• [EXCERPT TO READ]
== Segment start ==

Presented by the Fiberarts Guild of Pittsburgh, the Eighteenth Biennial Exhibition was juried by David Revere McFadden the Chief Curator at MAD in New York City, Sarah Quinton, Contemporary Curator at the Textile Museum of Canada in Toronto and Barbara Lee Smith, currently Visiting Professor at Joshibi College of Art and Design, Tokyo. While termed international, participants from outside the United States made up only a quarter of the exhibiting artists. The catalogue essay, penned by the three jurors, explains, “If the work was redolent of self-involvement and skill-based process at the expense of universality, we agreed that it was not best served by this venue. Rather, we favored objects that looked intense and risky.” This comment explains, in part, the unevenness found in the material and conceptual quality of the work. For in my experience it is precisely the type of work that is intense and risky that often denies universality in exchange for specificity. Absent from the essay was a clear definition of Fiber Art today – where it has come from and where it seems to be going.

The exhibition did include notable works that contributed much to an expanded and more dynamic definition of Fiber Art. Christine Lee’s recycled fire hose in steel frames and Randy Walker’s “Radial Saw Piece” offered a harder and more industrial edge than we usually confront through textiles. While these references the mechanical offered respite from the domestic, Ku Jahong’s “Space” reworked domestic connotations with an installation of objects reminiscent of pincushions in a magical landscape. Heidrun Schimmel and Dirkje Van Der Horst-Beetsma presented beautiful stitched works with Agnes Martin-like delicacy of line. Regrettably, the absence of a constructive introduction to the catalogue essay coupled with the uneven quality of work on display missed what was an excellent opportunity to educate the public to the breadth, quality, and diversity of Fiber Art today.

== Segment end ==

• [INFORMATION PROVIDED]
== Segment start ==

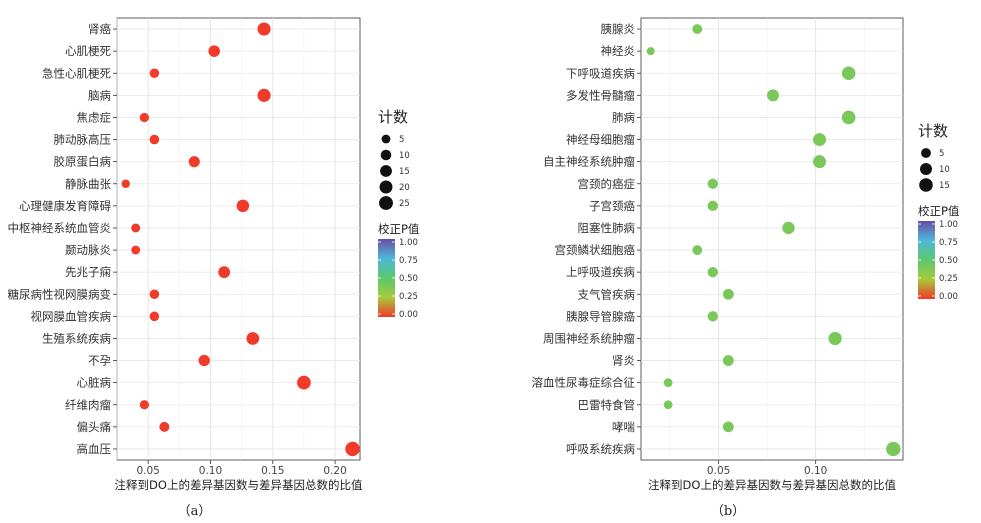 The image size is (981, 523). I want to click on category-label: 视网膜血管疾病, so click(72, 316).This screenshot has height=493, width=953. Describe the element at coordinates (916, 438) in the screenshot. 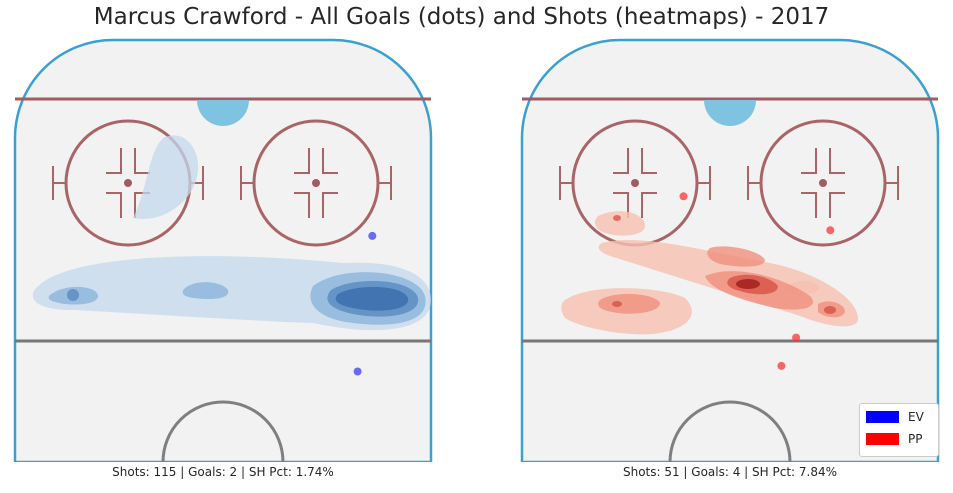

I see `legend-label-pp: PP` at that location.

== Segment end ==

Please answer these questions about the exhibition review:
1. Which organization presented the Eighteenth Biennial Exhibition?
2. What share of the exhibiting artists came from outside the United States?
3. What did Christine Lee set in steel frames?
The lines here were taken from a different source than the text.

1. The Fiberarts Guild of Pittsburgh
2. A quarter
3. Recycled fire hose